Stylistically, Stone pulls out the stops, varying film stocks and seamlessly mixing his own footage with documentary film until it’s almost impossible to tell where reality ends and his inventions begin.
The film itself details the attempt by Garrison to prosecute Clay Shaw for his alleged role in the assassination of President Kennedy. Under Stone’s direction, Costner very effectively plays Garrison as an upright family man and a tireless seeker of truth. Forty years ealier, he would have been played by Jimmy Stewart. The movie character named Jim Garrison has little to do with the unscrupulous publicity hound who actually prosecuted Clay Shaw, but that doesn’t change the fact that this is easily among the best performances of Costner’s career. Just remember that he’s basically playing a fictional character.
The film touches on more than a few historical figures, or more accurately, characters with real names that bear only passing resemblances to the actual persons. It’s probably not a coincidence, however, that the two characters who provide the most damning information are composite characters loosely based on wholly unreliable people.
Willie O’Keefe (Kevin Bacon), a gay hustler, was loosely based on several persons who allegedly saw Clay Shaw together with David Ferrie and Lee Harvey Oswald (Gary Oldman). None of these witnesses can credibly place these people together. Either they said something else entirely or are not reliable witnesses. For his part, the account of the real key witness, the not-at-all-gay Perry Russo, appears to have been partially coerced under the influence of sodium pentathol.
Just as problematic is the character known only as X (Donald Sutherland), a covert intelligence officer who lays out the background of the whole conspiracy for Garrison. It’s a long, masterfully executed scene and Sutherland mesmerizes the camera for almost fifteen minutes. Unfortunately, X is based on L. Fletcher Prouty, one of the JFK conspiracy industry’s more colorful crackpots who had none of the credentials presented for “X”.

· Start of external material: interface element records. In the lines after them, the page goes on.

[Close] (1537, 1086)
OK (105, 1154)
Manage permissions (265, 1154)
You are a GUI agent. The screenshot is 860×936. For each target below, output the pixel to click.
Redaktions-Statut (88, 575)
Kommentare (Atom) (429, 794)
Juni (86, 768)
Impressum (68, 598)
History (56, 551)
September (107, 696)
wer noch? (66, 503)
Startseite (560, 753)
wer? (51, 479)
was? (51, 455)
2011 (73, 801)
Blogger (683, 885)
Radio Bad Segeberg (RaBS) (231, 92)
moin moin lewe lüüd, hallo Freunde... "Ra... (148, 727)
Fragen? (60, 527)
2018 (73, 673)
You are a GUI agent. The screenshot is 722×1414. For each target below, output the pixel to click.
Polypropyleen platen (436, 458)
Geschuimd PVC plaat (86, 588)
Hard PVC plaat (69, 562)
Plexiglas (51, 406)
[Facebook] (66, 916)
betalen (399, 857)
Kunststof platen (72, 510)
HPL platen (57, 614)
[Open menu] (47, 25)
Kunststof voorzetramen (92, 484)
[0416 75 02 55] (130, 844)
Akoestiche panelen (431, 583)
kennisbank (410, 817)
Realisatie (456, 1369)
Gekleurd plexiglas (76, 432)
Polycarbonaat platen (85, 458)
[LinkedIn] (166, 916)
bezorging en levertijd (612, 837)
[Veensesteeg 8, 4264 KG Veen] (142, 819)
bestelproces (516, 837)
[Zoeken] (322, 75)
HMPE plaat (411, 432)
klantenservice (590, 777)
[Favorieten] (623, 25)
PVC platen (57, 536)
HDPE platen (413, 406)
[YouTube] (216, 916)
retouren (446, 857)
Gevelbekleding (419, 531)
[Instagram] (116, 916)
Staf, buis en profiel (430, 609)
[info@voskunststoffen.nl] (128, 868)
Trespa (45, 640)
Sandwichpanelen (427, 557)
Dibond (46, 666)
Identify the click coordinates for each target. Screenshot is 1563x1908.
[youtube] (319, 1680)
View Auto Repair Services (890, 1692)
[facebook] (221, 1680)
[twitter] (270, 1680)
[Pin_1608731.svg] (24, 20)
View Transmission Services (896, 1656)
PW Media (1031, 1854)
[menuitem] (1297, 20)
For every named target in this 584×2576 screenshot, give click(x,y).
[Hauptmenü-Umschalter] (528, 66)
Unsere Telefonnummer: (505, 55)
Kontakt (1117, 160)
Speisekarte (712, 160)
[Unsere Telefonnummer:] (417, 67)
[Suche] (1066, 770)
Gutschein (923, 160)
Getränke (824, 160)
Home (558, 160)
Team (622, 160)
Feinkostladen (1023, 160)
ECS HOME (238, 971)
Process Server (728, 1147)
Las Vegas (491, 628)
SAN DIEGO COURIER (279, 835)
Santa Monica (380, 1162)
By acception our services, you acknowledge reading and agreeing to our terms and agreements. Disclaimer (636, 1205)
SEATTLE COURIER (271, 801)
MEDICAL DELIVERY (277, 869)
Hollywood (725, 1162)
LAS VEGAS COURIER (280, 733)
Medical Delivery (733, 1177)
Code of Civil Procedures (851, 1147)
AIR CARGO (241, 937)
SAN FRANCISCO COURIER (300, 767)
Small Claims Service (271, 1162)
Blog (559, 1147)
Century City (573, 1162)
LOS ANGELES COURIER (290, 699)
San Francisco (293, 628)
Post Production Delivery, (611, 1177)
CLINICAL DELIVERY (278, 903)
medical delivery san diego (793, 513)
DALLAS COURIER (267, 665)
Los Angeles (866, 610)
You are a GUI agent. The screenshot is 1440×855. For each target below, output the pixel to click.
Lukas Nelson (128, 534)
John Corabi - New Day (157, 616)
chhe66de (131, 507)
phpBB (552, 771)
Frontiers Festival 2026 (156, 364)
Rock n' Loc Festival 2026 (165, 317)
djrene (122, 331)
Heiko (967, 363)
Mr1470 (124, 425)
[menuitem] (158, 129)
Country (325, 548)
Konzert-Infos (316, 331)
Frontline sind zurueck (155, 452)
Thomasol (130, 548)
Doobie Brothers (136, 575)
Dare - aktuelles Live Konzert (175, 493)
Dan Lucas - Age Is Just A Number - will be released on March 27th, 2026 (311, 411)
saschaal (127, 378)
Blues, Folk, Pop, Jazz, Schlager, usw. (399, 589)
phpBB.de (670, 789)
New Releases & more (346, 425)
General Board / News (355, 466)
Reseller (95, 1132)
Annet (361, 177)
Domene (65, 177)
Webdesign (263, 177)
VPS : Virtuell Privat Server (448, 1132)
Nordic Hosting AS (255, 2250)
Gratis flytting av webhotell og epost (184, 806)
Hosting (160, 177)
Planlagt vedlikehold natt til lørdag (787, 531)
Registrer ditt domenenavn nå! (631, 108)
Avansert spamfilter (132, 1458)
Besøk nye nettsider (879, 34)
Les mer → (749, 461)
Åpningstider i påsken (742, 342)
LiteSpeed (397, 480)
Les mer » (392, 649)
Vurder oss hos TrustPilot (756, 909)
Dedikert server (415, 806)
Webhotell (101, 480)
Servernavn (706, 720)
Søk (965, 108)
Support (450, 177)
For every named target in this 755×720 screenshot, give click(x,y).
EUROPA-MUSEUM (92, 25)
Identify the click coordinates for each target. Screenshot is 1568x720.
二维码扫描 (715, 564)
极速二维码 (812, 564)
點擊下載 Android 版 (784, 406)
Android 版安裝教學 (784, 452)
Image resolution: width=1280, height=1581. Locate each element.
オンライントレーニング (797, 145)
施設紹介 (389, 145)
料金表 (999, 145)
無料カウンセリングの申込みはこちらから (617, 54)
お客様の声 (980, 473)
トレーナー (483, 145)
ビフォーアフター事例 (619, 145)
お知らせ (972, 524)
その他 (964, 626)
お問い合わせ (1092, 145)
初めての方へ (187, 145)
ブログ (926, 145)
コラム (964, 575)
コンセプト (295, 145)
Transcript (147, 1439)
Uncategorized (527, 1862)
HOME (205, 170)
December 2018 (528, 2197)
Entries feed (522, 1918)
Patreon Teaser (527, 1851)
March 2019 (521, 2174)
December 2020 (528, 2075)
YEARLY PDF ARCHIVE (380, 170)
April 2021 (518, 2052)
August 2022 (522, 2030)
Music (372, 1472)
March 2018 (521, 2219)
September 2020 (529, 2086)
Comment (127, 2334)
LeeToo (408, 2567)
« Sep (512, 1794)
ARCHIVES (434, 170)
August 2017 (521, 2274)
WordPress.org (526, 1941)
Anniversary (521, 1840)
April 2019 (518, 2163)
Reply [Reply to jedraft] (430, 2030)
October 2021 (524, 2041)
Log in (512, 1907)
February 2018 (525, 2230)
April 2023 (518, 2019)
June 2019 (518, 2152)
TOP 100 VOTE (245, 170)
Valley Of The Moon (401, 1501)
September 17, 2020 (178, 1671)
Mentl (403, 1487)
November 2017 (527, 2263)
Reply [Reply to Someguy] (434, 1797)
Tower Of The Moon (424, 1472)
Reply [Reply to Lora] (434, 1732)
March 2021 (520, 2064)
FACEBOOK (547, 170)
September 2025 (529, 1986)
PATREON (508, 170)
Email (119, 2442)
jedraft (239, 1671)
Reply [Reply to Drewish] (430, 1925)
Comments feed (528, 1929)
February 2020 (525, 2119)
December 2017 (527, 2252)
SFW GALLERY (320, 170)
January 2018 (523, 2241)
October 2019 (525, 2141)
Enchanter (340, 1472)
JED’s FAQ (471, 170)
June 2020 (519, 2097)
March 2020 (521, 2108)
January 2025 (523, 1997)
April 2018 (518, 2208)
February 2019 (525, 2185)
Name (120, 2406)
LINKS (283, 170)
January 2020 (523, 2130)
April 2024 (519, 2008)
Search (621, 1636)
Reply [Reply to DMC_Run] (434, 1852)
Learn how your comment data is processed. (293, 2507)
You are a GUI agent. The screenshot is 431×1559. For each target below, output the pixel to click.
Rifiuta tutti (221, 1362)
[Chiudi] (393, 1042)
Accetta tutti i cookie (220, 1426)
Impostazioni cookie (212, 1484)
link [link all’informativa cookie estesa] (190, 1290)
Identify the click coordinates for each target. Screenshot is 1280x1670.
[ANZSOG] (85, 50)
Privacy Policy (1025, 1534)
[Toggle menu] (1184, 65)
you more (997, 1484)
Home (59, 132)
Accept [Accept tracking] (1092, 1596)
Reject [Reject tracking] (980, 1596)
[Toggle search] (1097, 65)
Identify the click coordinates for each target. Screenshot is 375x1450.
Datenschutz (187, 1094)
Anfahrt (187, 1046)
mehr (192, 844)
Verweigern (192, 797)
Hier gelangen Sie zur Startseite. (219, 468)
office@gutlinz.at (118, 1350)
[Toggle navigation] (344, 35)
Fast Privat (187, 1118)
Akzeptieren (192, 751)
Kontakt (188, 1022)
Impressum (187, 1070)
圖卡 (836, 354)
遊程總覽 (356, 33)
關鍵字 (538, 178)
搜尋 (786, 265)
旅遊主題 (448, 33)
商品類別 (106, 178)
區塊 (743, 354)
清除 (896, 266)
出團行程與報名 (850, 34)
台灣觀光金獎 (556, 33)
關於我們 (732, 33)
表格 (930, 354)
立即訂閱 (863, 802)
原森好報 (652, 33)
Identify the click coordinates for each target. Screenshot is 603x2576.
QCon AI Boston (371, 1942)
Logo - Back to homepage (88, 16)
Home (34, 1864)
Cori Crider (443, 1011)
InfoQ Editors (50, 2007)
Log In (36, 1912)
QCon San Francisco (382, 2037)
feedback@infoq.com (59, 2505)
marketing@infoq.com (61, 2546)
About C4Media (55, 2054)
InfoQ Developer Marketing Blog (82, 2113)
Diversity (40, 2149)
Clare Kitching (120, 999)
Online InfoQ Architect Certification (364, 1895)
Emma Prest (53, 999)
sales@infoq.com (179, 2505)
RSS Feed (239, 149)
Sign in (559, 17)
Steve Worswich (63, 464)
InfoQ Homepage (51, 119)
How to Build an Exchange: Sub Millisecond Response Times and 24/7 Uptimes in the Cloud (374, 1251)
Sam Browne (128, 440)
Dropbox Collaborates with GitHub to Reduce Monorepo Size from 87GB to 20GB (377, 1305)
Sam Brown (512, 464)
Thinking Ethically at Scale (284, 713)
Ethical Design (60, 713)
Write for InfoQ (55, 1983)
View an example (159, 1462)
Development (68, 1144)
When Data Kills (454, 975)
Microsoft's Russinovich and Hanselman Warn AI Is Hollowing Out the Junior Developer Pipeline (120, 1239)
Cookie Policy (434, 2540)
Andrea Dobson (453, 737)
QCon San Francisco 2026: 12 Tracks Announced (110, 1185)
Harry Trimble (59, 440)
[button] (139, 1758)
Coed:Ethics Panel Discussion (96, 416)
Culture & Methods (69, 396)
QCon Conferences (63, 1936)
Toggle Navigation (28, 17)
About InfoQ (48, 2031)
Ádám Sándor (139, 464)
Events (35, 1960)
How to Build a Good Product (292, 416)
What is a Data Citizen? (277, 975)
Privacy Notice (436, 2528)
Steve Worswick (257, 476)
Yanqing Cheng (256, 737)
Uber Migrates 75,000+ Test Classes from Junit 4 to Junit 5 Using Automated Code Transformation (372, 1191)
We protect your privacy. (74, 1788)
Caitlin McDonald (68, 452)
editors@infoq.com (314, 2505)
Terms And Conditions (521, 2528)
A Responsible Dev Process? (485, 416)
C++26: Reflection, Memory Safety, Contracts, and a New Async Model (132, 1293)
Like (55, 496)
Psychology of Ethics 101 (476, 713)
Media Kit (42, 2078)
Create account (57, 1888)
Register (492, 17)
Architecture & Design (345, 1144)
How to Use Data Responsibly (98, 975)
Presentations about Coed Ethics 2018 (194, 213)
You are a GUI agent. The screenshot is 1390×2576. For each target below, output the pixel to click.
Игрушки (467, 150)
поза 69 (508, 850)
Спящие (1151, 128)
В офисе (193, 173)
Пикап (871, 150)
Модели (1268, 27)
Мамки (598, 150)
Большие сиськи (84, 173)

This propensity for substituting more respectable-sounding fictional creations for wholly disreputable sources should be enough to throw the veracity of the entire enterprise into serious doubt.
I’m not asking you to take my word for it that this movie is three hours of pure bunk (more with the Director’s Cut). Read on your own and balance the conspiracy books with a few alternative sources. Other than the Warren Report, a good starting point is Gerald Posner’s book, Case Closed, a splendidly focused examination of Lee Harvey Oswald and his role in the assassination.
Update: For the more ambitious among you, I direct you to Reclaiming History: The Assassination of President John F. Kennedy, Vincent Bugliosi‘s massive 1,600-page magnum opus on the assassination. For completeness, rigorous attention to the evidence and sheer volume of information, it is unparalleled in the assassination literature.
There are also more than a few websites that can give you well-researched alternatives to the conspiracy theories. Here are a couple to get you started:
- The JFK 100: One Hundred Errors of Fact and Judgement in Oliver Stone’s JFK.
- John McAdams’ Kennedy Assassination Homepage – JFK: The Movie
- An insightful review of JFK by Edward Jay Epstein, an early Warren Commission critic who worked for Jim Garrison.
In almost all of its technical aspects, JFK is a virtual clinic on filmmaking and is well-worth seeing to learn how Stone used multiple techniques to tell his mostly fictional story. Too bad there is such an ethical vacuum at the center of this movie.